人胎盘间充质干细胞促进血管生成

背景：构建组织工程化骨组织的同时，促进种子细胞与材料复合物内血液供应的重建成为研究的关键。胎盘间充质干细胞可以作为骨组织工程研究的种子细胞，研究其分化为血管内皮细胞以及促进血管生成有着重要意义。 目的：观察胎盘间充质干细胞在体外分化为血管内皮细胞以及体内促血管生成作用。 方法：分离培养人胎盘间充质干细胞，鉴定其表面抗原，经血管内皮生长因子和人碱性成纤维细胞生长因子联合体外诱导胎盘来源间充质干细胞向血管内皮细胞定向分化，诱导后细胞通过内皮细胞标志物KDR、v-WF染色鉴定。8只新西兰大白兔制成桡骨中段1.5 cm长的骨缺损模型，分别植入人胎盘间充质干细胞/丝素蛋白/羟基磷灰石和丝素蛋白/羟基磷灰石进行对照。植入后4，12周分别行大体观察、组织学观察和X射线观察，比较骨缺损修复以及血管生成情况。 结果与结论：胎盘间充质干细胞的诱导分化形态明显改变，胞体逐步回缩，立体感增强，内皮细胞标志物KDR、v-WF染色结果阳性。胎盘来源间充质干细胞与丝素蛋白/羟基磷灰石材料复合培养植入后，4周时新骨已开始形成，12周时有部分新生骨组织形成板层骨，骨小梁形成，内可见新生血管形成，而对照组支架材料降解较慢，未见新生血管。说明胎盘来源间充质干细胞体外可以分化为血管内皮细胞，与丝素蛋白/羟基磷灰石材料联合移植能够促进移植物内血管生成，较好的修复骨缺损。
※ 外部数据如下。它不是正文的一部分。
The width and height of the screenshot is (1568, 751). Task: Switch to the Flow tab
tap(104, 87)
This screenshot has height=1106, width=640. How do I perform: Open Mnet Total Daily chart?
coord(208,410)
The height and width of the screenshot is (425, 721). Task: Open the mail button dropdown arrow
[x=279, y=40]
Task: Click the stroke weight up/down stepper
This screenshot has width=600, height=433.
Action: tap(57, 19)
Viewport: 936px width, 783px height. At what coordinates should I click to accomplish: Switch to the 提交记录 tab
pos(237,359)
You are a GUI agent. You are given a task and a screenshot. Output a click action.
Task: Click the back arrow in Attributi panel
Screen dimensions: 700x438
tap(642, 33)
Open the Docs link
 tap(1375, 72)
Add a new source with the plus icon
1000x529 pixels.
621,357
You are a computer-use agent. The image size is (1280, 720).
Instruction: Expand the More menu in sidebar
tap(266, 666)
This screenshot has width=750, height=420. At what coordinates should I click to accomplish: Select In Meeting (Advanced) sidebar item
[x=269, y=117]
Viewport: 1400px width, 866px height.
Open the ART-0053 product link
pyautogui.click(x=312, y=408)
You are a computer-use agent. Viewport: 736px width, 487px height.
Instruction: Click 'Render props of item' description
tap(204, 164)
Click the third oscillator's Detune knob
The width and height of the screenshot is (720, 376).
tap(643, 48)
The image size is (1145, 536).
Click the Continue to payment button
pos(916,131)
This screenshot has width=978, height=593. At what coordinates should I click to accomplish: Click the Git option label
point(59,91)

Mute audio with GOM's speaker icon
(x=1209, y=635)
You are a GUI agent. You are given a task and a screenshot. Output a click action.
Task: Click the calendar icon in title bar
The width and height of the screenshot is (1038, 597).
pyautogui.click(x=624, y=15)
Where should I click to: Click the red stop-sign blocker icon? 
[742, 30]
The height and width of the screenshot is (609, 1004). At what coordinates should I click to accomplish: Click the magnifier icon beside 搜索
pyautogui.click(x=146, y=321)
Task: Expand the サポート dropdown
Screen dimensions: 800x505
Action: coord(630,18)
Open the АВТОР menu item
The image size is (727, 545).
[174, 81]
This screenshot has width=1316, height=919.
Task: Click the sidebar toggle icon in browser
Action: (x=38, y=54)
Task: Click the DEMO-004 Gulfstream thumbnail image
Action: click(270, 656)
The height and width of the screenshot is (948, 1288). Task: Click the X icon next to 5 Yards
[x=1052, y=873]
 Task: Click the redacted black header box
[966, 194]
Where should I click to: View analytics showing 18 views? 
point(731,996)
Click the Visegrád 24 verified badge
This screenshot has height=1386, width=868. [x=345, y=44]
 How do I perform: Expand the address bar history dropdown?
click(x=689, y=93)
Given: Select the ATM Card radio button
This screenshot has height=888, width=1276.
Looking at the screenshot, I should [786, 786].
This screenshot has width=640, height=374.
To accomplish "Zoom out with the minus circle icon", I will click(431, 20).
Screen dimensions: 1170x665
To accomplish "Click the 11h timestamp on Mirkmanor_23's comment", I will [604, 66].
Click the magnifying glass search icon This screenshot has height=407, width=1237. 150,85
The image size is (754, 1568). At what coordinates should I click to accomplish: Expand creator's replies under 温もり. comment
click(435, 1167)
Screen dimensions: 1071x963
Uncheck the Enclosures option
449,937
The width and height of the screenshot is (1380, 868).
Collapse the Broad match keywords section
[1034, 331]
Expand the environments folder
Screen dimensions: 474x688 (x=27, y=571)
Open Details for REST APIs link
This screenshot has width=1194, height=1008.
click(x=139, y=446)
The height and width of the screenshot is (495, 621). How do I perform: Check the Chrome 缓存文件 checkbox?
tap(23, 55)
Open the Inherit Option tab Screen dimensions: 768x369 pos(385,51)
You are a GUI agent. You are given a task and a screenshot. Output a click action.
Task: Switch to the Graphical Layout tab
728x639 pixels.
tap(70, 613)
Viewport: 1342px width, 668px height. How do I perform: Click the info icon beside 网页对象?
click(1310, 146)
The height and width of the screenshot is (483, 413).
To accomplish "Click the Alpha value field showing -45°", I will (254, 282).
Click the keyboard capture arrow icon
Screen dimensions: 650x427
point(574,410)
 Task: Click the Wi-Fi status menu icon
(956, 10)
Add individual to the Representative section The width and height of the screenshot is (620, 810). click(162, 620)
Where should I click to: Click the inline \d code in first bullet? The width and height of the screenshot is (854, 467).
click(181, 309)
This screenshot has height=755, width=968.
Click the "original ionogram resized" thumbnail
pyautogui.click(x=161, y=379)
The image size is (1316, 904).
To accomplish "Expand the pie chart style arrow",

Human placental mesenchymal stem cells promote angiogenesis

BACKGROUND:The blood supply in seed cells and material compounds is the important issue in the construction of tissue engineered bone tissue. Placental mesenchymal stem cells are the potential seed cells in tissue engineering research, and it is of significance to study its differentiation into vascular endothelial cells as well as promotion of angiogenesis.  OBJECTIVE:To explore the effects of placental mesenchymal stem cells differentiating into vascular endothelial cells in vitro and promoting angiogenesis in vivo. METHODS:Human placental mesenchymal stem cells were isolated and cultured. After the cell surface antigens were identified, the placental mesenchymal stem cells were induced with vascular endothelial growth factor and human basic fibroblast growth factor to differentiate into vascular endothelial cells in vitro. Then immunofluorescence staining for endothelial-specific markers KDR and the von Will brand factor were used to characterize the cells after induction. Eight healthy adult New Zealand rabbits were prepared for 1.5-cm defect models in the middle segment of radius. Then the models were implanted with human placental mesenchymal stem cells/silk fibroin/hydroxyapatite while those implanted with silk fibroin/hydroxyapatite were taken as the controls. At weeks 4 and 12 after operation, gross observation, histological observation and X-ray examination of implanted bone were performed to evaluate bone defects healing and angiogenesis. RESULTS AND CONCLUSION:The morphology of induced placental mesenchymal stem cells was obviously changed, showing cell body contraction and enhanced stereognosis. Immunofluorescence staining analysis showed a positivity for endothelial-specific markers KDR and the von Will brand factor. After the human placental mesenchymal stem cells were cultured with silk fibroin/hydroxyapatite compound, new bone formation was visible at 4 weeks, and lamellar bone formed, trabeculation and neovascularization were detected at 12 weeks after implantation. While scaffold materials degraded gradually and no neovascularization was observed in the control group. Experimental findings indicate that, placental mesenchymal stem cells can differentiate into vascular endothelial cells in vitro, and combined transplantation with silk fibroin/hydroxyapatite can promote angiogenesis and repair bone defects.